July 7th, 2016

Variety as the Spice of Cruising

We woke to find we were rafted 5-deep with the seine fleet which had come in late to Valdez.  It is small-harbor Alaskan etiquette to let other boats raft to you at the dock.  If you’re on the outside of the raft, however, it’s also etiquette that you move when the boat on the inside wants to go.To make our 0800 departure, we needed them to move.  Jordan Pemberton achieved new heights of dockside popularity by waking up the crews of four seine boats!  It took a half hour of delicate maneuvering, with fishing boats, seine skiffs, and yachts to-ing and fro-ing in the narrow waterway, but we were shortly untangled and on our way.  Not a voice was raised or a flake of paint scratched.  I think the fishermen were pretty impressed with the skill of our captains and crew! They needed to be good, because we sailed into a thick fog bank immediately outside the harbor entrance.  This was a new experience for some, but the radars spun up, the fog horns sounded, and shortly we had overcome this challenge as well.  Sea lions and Dall’s porpoise who are, after all, oblivious to fog, accompanied us down Valdez Arm.We saw our first iceberg even before reaching Columbia Bay.  Yes, I said iceberg, by international definition a floating block of ice more than 4 meters tall.  This was really new.  As one crewperson put it so eloquently, “the closest I’ve ever been to a glacier is a frozen margarita!”

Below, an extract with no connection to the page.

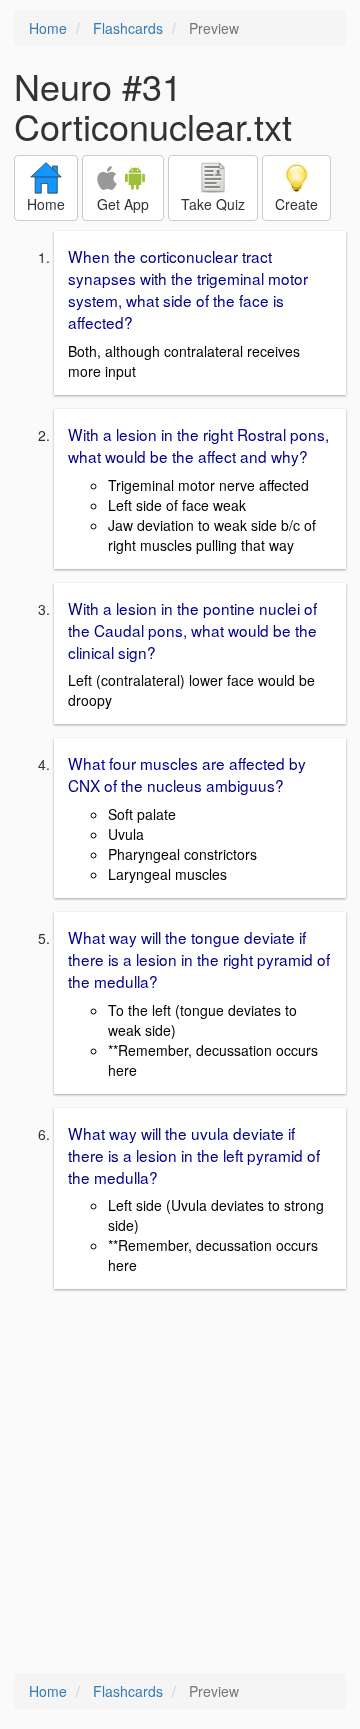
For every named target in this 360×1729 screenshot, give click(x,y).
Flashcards (128, 28)
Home (48, 28)
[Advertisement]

We worked our way through the small brash ice to the bigger growlers, and finally to massive bergs bigger than our boats.  Mom harbor seals guarded their pups on ice floes, safe from prowling orca and arctic terns searched for their fishy prey overhead.  The Columbia Glacier opened up a mile-wide in front of us, spectacularly blue and white in the bright sunshine.  Jordan grabbed some ice for the coolers and drinks.  McKenzie scored a personal and Mother Goose first by doing a little stand-up paddle boarding through the ice.  Amazing!

A lovely sun-drenched muskeg backed up to our anchorage in Heather Bay.  Needless to say with this adventurous group, we were off for a bog walk before dinner.  The best flower of the walk was a star gentian, a purple jewel with frills and curls in every dimension.  Lichens hung from trees and grew on stumps.  “British Soldier” lichen stood erect with the conspicuous red hats of their namesakes, and some interesting tube lichens grew on bark.  While lichens might appeal to the few, the ripe Alaska blueberries appealed to the many.  They were a sweet treat to cap a day as varied and full of new experiences as you are ever likely to have on the water.